It’s no secret that the EEOC has been testing out a new theory on what constitutes sex discrimination under Title VII of the Civil Rights Act.
The agency has been filing lawsuits contending that employers violate Title VII’s sex discrimination provisions if they discriminate against an applicant or employee because of sexual orientation.
Nonetheless, many were surprised Nov. 4 when a federal judge ruled in one of the test cases that the agency’s new interpretation is correct—that discriminating based on sexual orientation violates Title VII and is sex discrimination.
The lawsuit is EEOC v. Scott Medical Health Center (No. 2:16-cv-00225-CB, WD PA, 2016).
The case is the first one the EEOC filed testing its theory and was filed in a federal court in Pittsburgh.
The original EEOC complaint came from a gay male employee who claimed he had been harassed at work because of his sexual orientation. He alleged he had no choice but to quit because of incessant verbal attacks.
The judge considering the case issued a ruling that found sexual orientation discrimination violates Title VII. She wrote, “That someone can be subjected to a barrage of insults, humiliation, hostility and/or changes to the terms and conditions of their employment, based upon nothing more than the aggressor’s view of what it means to be a man or a woman, is exactly the evil Title VII was designed to eradicate.”

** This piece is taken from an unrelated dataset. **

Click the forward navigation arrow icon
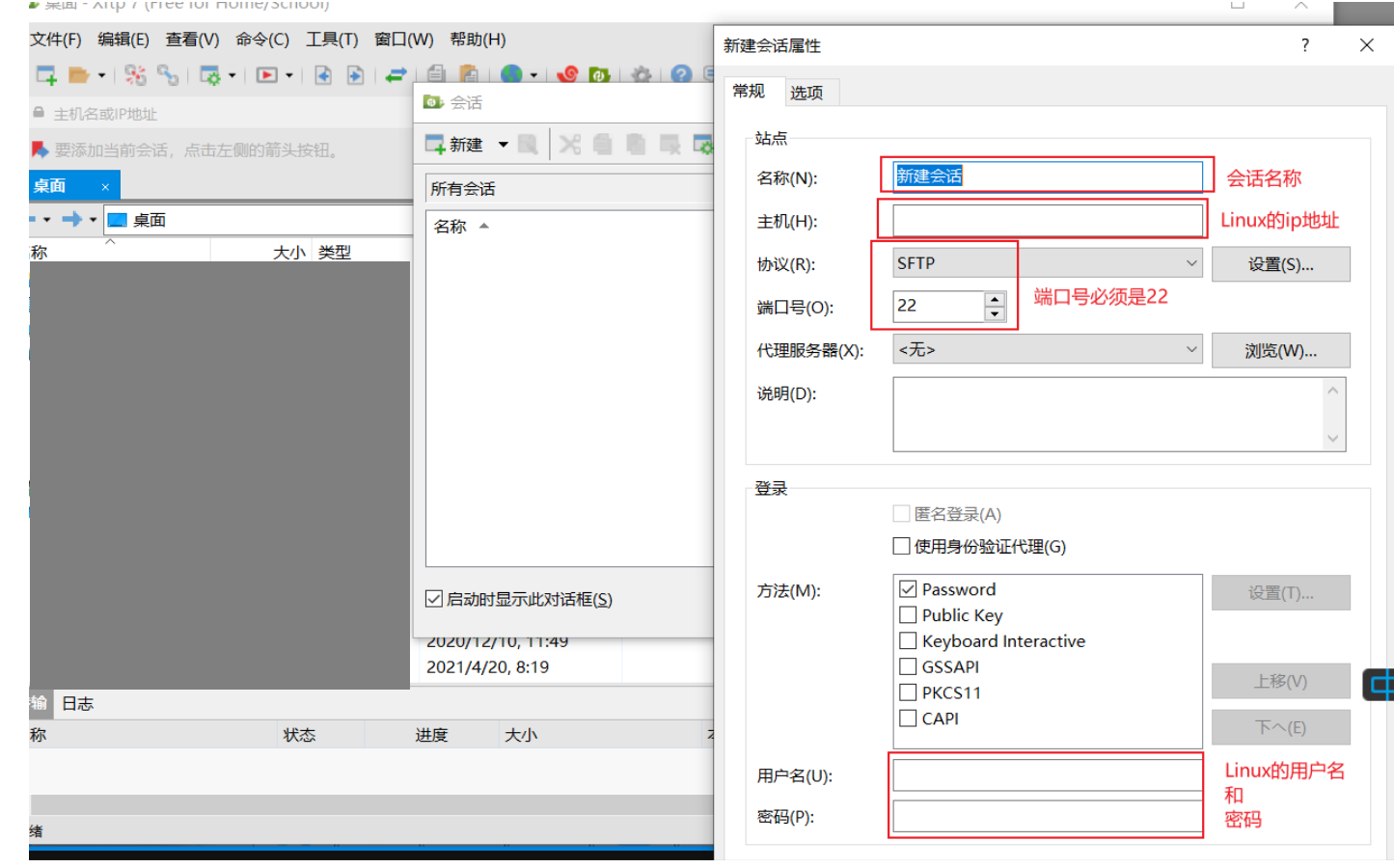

The case now goes to trial.
Final note: The EEOC says sexual orientation discrimination:
- Necessarily involves treating workers less favorably on account of their sex because sexual orientation as a concept cannot be understood without reference to sex
- Is rooted in noncompliance with sex stereotypes and gender norms, and employment decisions based in such stereotypes and norms have long been found to be prohibited sex discrimination under Title VII
- Punishes workers because of their close personal association with members of a particular sex, such as marital and other personal relationships.